After 5 months of dog-chore, he finally became tired and his ego couldn’t hold up. Finally, he gave in and started ways to escape the dog chores by bathing him once every couple days instead of every day.
The dog’s hygiene if not maintained pisses off all the members in the house.
One day, Ricky was talking to him about buying a new mate for his dog. So, my father jumped instantly on the opportunity and told him he can keep his Doberman instead.
It was a win-win situation for both of them. Ricky got a dog for free and my father got rid of the daily dog-chores.
After this story ended my father told me “We often get blinded by the imagination of having things that seemed to be so beautiful. But, the real pain of it is in the details. We just have to be sure if it is all worth all that pain and then go for it.”
He was right. When we look all over the internet the pictures of people having relationships hugging, kissing and sleeping under a common blanket we want something should similar happen to us.
But, we forget the small details- nagging, jealousy and arguments. The questions “Why?..Where?…What!?…Who?” shit on your face. We forget that commitment becomes an effort with time and you have to bear all the shit the other person throws at you. And if you doubt me ask your friend who is in a relationship or marriage…it’s a mental fatigue. Similar, to cleaning dog’s poo.

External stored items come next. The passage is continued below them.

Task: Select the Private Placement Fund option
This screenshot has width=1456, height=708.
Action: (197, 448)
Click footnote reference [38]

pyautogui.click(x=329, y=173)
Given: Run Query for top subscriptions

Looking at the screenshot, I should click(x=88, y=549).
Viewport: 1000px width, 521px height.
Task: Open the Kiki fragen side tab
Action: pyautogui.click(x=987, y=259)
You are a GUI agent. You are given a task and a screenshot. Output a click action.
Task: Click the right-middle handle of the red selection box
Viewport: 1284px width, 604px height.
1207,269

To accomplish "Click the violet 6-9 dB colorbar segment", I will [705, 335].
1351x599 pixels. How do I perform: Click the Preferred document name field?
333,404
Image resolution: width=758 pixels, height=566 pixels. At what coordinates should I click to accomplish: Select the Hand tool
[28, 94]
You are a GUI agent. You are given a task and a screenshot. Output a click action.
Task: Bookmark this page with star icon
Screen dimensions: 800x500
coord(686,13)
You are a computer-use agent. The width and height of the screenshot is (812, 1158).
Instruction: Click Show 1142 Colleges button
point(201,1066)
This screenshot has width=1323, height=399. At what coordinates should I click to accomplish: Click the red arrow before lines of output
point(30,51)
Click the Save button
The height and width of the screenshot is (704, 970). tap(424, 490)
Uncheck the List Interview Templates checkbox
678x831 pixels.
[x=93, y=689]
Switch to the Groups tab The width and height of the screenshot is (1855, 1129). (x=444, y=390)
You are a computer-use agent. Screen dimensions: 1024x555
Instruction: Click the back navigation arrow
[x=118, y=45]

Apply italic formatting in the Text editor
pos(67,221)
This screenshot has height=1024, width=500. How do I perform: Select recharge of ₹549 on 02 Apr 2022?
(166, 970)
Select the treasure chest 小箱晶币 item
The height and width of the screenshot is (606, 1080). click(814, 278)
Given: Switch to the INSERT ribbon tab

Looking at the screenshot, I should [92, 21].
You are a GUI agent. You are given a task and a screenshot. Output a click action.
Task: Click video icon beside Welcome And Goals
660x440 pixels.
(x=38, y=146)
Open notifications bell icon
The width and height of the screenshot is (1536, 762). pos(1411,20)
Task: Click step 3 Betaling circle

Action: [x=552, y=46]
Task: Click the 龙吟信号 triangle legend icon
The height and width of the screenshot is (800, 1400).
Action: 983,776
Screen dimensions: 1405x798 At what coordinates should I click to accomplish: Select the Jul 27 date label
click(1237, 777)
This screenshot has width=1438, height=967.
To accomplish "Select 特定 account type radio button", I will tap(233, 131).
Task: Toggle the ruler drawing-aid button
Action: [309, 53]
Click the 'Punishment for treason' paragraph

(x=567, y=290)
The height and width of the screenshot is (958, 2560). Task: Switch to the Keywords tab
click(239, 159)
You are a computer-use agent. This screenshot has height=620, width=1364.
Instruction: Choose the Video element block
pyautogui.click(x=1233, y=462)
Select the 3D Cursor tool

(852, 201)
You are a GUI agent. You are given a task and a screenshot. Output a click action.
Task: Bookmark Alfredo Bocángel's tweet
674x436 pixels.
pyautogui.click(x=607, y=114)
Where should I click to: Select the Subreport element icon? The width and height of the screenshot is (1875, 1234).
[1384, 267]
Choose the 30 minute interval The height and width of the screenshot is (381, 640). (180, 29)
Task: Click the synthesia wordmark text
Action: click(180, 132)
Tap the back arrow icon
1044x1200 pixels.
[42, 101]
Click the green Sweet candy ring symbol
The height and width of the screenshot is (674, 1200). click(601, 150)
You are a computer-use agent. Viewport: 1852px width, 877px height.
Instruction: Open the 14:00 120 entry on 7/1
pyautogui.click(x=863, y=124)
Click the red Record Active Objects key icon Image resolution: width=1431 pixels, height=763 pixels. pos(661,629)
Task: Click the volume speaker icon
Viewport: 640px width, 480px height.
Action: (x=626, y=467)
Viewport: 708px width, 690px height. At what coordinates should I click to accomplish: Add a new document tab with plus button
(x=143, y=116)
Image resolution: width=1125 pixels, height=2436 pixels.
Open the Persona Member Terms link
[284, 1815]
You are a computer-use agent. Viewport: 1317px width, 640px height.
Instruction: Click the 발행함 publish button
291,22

We imagine the rich to be beautiful. We want to be like them. But, we forget the small details. They are depressed because they can’t sleep peacefully at night; hypertension, diabetes and other disorders hover around to kill them. Their spoiled brats determined to burn up their father’s wealth through drugs and dopamine shots, are very common.
And where is the time? You look into the mirror one day, and you find your first white hair. You have burnt all of the youth running behind and caressing money.
“It’s not wrong to buy a dog, fall in love and become rich. It’s good to fall in love with an idea. But, before you do so make sure it’s worth all the pain. After all know that rose looks beautiful but, if you get hold of it, the thorns will definitely prick blood from your fingers.”